Virtually Friendless for Ten Days

Ten days ago, I decided to log out of Facebook. I didn't delete or suspend my account. I simply wrote a post explaining that if my friends wanted to follow the experiment, they could come here for updates on my life; then, I signed out. Originally, I thought I write about how I felt as a virtually friendless person every day. I imagined it would be quite a difficult feat, resisting the urge to start typing "face..." into my web browser. I had an idea in my head that I would track email reminders to sign in, or the number of times I went to the web page before realizing I shouldn't log into my account. Yet, I'm already over a week into this personal challenge, I haven't done any of that, and, truth be told, I don't feel all that different.

Meanwhile, the Internet continues to pump out more and more opinion pieces on the world's recent finding that Facebook conducted an "emotional manipulation" experiment on some 700,000 users. It seemed that all I came across were negative takes on the issue...that is until I found this PC Magazine article. John C. Dvorak brings up a very valid point in the third paragraph in regards to the public being malleable prior to Facebook or their experiment. While his tone borders the line of being a bit too sarcastic, his article did made me chuckle. I believe it's exactly what people need to read in order to get that this concept of being "manipulated" really isn't new.

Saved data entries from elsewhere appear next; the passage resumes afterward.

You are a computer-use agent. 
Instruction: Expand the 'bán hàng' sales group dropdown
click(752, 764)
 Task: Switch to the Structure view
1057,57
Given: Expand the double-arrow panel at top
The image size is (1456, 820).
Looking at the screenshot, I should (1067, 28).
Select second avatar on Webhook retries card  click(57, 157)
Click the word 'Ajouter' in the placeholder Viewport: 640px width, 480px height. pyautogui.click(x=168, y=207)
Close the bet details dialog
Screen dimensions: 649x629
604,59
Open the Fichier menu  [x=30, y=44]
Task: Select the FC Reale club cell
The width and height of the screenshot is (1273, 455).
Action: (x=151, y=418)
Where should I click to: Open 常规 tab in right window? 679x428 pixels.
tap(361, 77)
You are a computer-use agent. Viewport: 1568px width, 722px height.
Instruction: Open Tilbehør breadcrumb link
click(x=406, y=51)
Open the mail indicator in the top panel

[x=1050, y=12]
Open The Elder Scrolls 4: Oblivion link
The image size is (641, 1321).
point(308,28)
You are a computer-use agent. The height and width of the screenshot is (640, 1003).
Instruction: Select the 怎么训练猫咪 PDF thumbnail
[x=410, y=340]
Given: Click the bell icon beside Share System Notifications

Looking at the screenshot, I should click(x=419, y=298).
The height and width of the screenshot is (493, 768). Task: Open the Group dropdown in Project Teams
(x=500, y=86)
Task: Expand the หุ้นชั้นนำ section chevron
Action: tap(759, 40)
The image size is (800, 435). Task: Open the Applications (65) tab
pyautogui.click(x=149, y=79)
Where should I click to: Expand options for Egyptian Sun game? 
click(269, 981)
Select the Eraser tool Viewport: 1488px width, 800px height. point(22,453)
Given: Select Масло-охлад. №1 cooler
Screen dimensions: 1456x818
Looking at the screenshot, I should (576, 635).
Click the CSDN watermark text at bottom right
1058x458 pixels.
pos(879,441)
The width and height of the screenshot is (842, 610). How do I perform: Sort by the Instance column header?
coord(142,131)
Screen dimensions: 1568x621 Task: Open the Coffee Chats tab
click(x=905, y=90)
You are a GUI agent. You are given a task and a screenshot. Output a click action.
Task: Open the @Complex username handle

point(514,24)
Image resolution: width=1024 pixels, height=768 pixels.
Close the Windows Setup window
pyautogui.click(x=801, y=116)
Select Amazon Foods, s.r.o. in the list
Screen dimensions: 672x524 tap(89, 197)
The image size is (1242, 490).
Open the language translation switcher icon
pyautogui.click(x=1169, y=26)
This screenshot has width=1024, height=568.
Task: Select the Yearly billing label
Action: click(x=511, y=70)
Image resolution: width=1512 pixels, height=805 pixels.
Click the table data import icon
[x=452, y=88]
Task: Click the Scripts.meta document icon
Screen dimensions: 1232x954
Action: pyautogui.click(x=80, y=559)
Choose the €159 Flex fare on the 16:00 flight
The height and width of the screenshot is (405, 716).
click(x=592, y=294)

Perhaps that's why I don't feel any different sans Facebook. I still get my daily dose of one-sided news stories through online newspapers, blogs, and radio. My emotions are still a reflection of what occurs in my immediate surroundings, virtual or physical. To put it bluntly, reading about Syrian women struggling to keep their families alive without a job, the recent admission of Apple using child labor as a means to build its products, or even the continuous coverage on young children crossing the Texan border in hopes of escaping a drug-gang run country makes me feel like a useless piece of shit.

While I may not feel changed emotionally thus far, I do see a slight improvement in how I handle my free time. I've returned to cranking out 300 plus page books like I once did in my undergraduate days. One of the two books I finished over the weekend was so hard to put down. Fair Game: My Life as a Spy, My Betrayal by the White House is Valerie Plame Wilson's memoir on the CIA scandal that took over her personal and professional life during President George W. Bush's administration. "Weapons of mass destruction" is a phrase we all ought to remember, for the "alleged" proof of their existence led to Bush's war on Iraq announcement in 2003. While I vaguely remember fighting with certain family members over the legitimacy of these claims, I do not recall the scandal that followed Valerie and her husband years after the original declaration of war. I'm not a huge memoir fan, but I would highly recommend this to anyone who thinks a Facebook experiment is detrimental to our civil rights. As I move onto my third book this week (Lawrence in Arabia: War, Deceit, Imperial Folly and the Making of the Modern Middle East), I realize how much I've missed reading physical books. Taking those ten minutes I would have spent stalking my Facebook News Feed every few hours to read what actually interests me has been really refreshing. And, while I regrettably admit to missing out on friends' pictures and posts (especially those abroad who I can't see in person), I know a simple phone/Skype call or handwritten card goes a lot farther than pushing the Like button.